Reduce bandwidth: glNormalPointer glTexCoordPoin ?

nicolasbol · September 14, 2009, 1:34pm

Hi guys,

I’m trying to reduce the memory bandwidth consumption as the system I’m working on only has shared memory ( iPhone 3GS).

I’ve noticed that glNormalPointer and glTexCoordPointer can take GL_BYTE and GL_SHORT, that would reduce the bandwidth by a factor of 4 if I could use GL_BYTE.

BUT, as normal are normalized, they are very often in form 0.XXX, it’s never an even number. Same thing for the texture coordinate.

What is the expected behavior if I send normal in the range 0-255 ? Will they be normalized or do I need to activate this via glEnable(GL_NORMALIZE); ?

Alfonse_Reinheart · September 14, 2009, 2:42pm

What is the expected behavior if I send normal in the range 0-255 ?

Yes, they will be normalized. All of the gl*Pointer calls, with the exception of the generic glVertexAttribPointer, will normalize any integer data.

[edit]

Wait, you’re wondering if the actual vector you get back will be normalized. No, it will not be. And glEnable(GL_NORMALIZE) will only help if you’re using the fixed-function pipeline.

Dark_Photon · September 14, 2009, 5:32pm

Not quite true. See Table 2.5 in the spec (repeated in various extensions). Of the legacy attribute set functions, NormalPointer, ColorPointer, and SecondaryColorPointer will auto-normalize fixed-point. The others (e.g. TexCoordPointer) won’t.

To avoid this confusion with these legacy APIs, instead use VertexAttribPointer and the corresponsing enables, where you can specify the normalization policy.

Wait, you’re wondering if the actual vector you get back will be normalized. No, it will not be. And glEnable(GL_NORMALIZE) will only help if you’re using the fixed-function pipeline.

Good point. Still, normalizing the vector in float and then mapping to fixed point yields results plenty good enough for diffuse surfaces.
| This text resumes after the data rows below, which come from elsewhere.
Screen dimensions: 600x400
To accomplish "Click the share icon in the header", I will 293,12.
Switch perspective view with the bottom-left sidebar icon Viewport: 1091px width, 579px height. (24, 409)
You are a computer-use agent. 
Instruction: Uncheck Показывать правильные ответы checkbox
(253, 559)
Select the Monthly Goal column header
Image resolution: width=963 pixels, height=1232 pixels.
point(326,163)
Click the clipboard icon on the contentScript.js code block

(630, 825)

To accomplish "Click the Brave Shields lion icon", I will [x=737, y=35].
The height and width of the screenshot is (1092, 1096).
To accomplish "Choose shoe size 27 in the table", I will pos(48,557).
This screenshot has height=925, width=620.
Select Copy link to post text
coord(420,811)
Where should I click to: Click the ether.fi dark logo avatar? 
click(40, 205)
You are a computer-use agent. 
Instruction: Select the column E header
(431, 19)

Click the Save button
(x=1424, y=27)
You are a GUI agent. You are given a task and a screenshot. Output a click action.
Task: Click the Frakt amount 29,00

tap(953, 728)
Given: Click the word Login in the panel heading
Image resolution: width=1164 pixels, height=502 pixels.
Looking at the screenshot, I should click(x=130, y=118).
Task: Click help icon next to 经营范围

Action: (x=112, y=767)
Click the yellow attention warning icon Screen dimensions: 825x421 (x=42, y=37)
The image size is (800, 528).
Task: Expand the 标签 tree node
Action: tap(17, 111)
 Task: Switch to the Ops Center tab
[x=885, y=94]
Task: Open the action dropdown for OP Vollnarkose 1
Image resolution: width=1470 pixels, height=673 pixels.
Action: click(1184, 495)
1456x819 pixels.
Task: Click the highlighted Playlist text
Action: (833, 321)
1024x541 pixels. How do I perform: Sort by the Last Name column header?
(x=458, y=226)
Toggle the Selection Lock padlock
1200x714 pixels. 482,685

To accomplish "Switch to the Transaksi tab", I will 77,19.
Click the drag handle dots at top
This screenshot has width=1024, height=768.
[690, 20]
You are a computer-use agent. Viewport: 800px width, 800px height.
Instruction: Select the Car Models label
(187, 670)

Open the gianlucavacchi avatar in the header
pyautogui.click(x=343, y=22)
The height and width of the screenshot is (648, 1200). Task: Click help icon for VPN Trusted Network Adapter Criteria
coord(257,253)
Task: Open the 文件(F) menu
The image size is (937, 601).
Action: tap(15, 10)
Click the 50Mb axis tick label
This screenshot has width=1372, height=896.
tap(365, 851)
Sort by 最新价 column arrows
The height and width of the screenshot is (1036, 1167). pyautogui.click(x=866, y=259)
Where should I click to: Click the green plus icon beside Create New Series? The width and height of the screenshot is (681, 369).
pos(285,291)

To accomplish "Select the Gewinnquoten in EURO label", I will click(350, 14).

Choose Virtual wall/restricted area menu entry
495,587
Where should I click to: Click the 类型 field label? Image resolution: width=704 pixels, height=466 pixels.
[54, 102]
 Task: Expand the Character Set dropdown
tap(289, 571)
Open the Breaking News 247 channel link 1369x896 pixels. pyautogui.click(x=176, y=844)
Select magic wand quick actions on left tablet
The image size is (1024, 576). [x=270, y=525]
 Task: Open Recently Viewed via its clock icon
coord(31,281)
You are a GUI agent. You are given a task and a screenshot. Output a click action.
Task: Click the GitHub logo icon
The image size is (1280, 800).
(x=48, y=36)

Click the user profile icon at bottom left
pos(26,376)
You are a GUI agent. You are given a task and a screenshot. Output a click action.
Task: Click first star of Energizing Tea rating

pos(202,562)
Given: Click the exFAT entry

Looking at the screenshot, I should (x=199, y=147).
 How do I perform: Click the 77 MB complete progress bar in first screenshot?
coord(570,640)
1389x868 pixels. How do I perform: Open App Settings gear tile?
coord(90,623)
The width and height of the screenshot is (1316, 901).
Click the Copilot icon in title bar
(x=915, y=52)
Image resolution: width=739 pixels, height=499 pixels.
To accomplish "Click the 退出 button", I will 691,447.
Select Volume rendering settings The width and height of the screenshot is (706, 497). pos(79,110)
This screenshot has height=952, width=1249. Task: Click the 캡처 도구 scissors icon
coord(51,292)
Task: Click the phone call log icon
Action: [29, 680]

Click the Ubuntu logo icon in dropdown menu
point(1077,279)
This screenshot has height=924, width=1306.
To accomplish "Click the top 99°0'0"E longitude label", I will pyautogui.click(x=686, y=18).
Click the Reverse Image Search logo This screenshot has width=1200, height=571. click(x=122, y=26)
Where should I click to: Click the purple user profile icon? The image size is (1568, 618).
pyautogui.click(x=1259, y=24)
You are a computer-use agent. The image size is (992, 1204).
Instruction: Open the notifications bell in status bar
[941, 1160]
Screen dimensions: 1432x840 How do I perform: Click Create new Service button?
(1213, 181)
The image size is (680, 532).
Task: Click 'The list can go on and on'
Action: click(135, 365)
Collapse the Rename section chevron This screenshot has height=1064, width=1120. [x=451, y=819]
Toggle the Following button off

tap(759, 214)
Maybe for selected speculars too.

nicolasbol · September 14, 2009, 9:42pm

So to summarize:

For the fixed pipeline (2G,3G), I can use glNormalPointer, pass normal coordinate as GL_BYTE, ranging from 0-255 and they should be normalized, without using glEnable(GL_NORMALIZE).

For the programmable pipeline (3GS), I can either use glVertexAttribPointer with normalization enabled or normalize myself in my shader (I suspect the primer to be a bit more efficient).

Right ?

scratt · September 14, 2009, 9:51pm

Watch for the signs. I have not done this with normals yet, but do compact all my texture coords, and my colours.

Colours are easy, but for Texture coords because the data is signed you have to be aware of that and it can lead to some unexpected results.

Also be aware of the amount of data you are uploading. There are times where the conversion is not worth the bandwidth saving for low vertex counts.

A few other things…

On the newer GPU it is worth putting data in VBOs, and on the older GPU it’s the same. So overall better to always work with VBOs.
Interleave your data. It’s detailed in the OpenGLES section in the iPhone Dev area. That is a big performance boost.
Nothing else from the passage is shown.